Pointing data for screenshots
*-*-*
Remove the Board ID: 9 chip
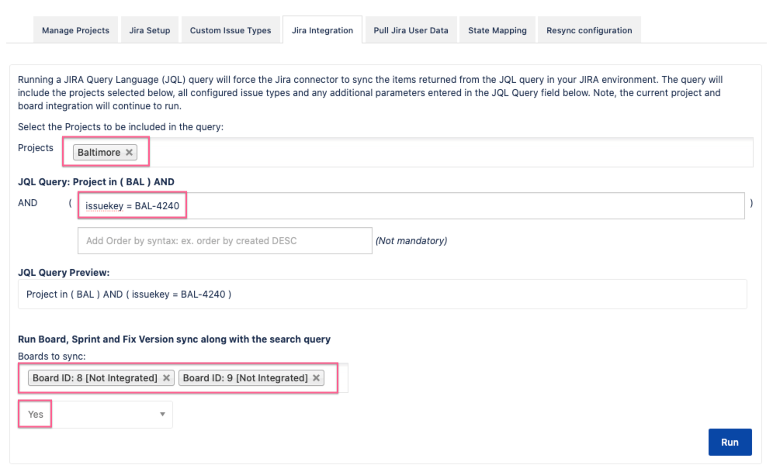The width and height of the screenshot is (773, 472). click(x=315, y=377)
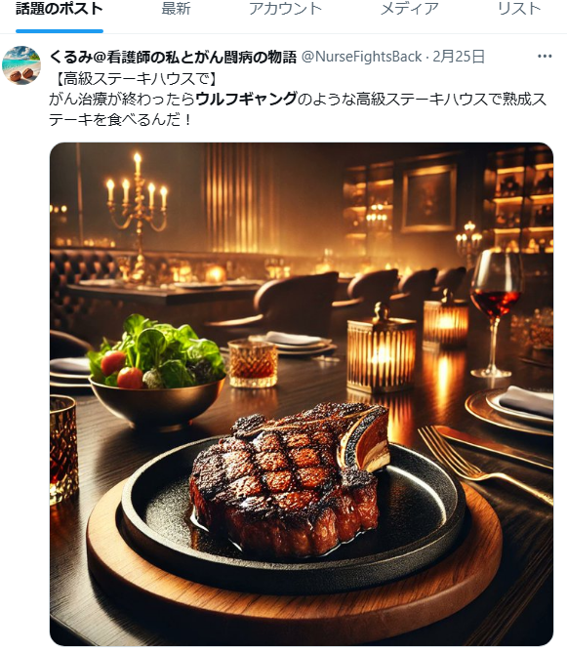Click the beach profile avatar icon
This screenshot has height=651, width=567.
click(x=21, y=65)
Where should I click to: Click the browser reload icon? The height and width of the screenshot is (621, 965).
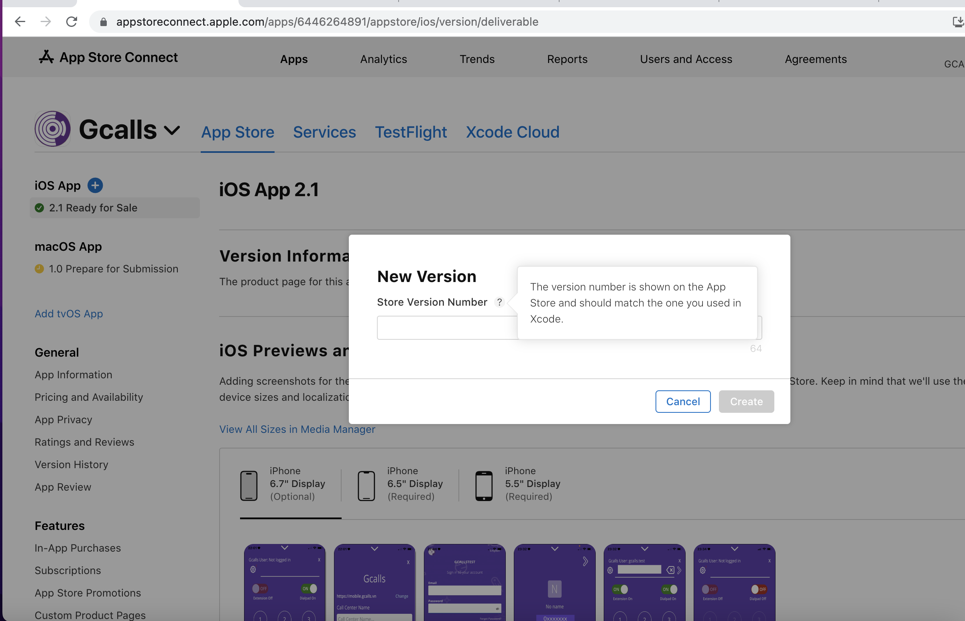71,22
*-*-*
** Requirement **
Copy out every line of the material above word for word, leaving out the pictures.

** Completed task **
Remove the Board ID: 9 chip
The width and height of the screenshot is (773, 472). click(x=315, y=377)
Click the beach profile avatar icon
This screenshot has height=651, width=567.
click(x=21, y=65)
Where should I click to: Click the browser reload icon? The height and width of the screenshot is (621, 965).
71,22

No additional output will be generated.